**TASK:** Each record should be given again exactly, and any picture in it left out.

**SUPPLIED RECORDS:**

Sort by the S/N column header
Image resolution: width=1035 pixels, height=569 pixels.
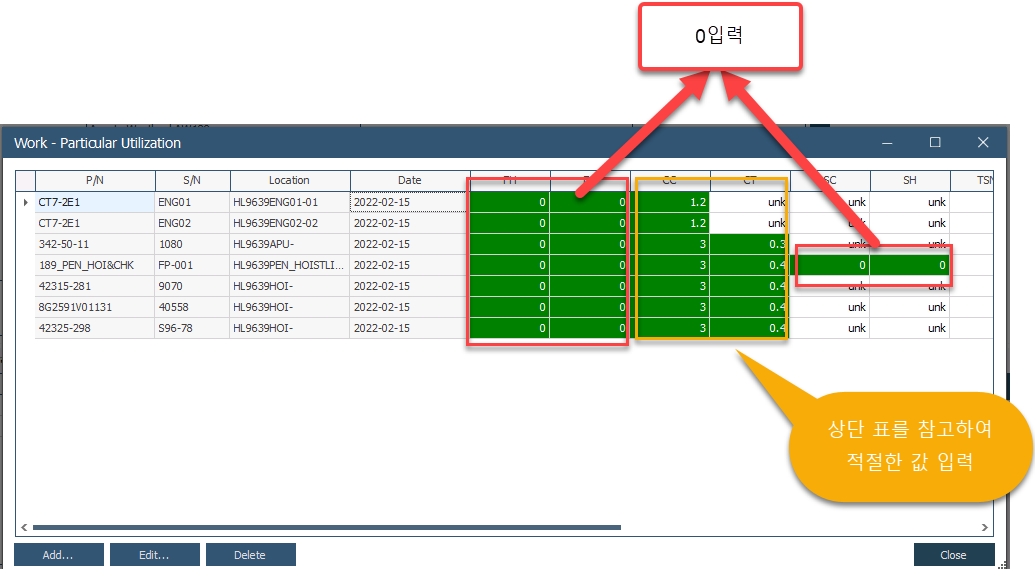[192, 181]
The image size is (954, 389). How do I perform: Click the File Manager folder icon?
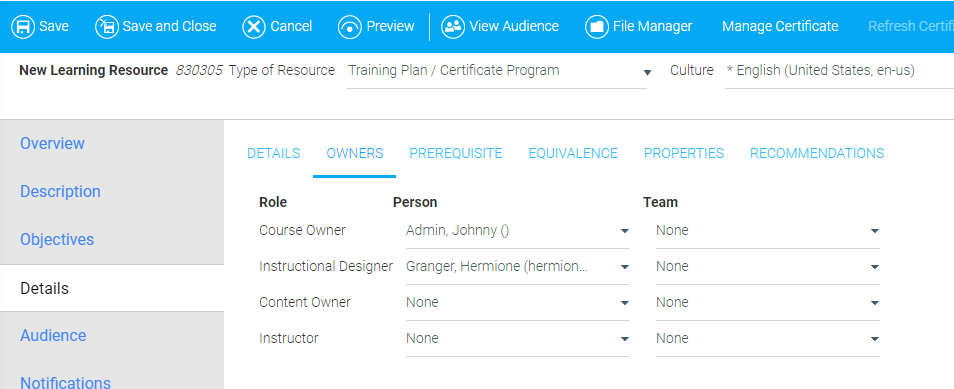coord(597,27)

**TASK ANSWER:**
Sort by the S/N column header
Image resolution: width=1035 pixels, height=569 pixels.
[192, 181]
The image size is (954, 389). How do I perform: Click the File Manager folder icon?
coord(597,27)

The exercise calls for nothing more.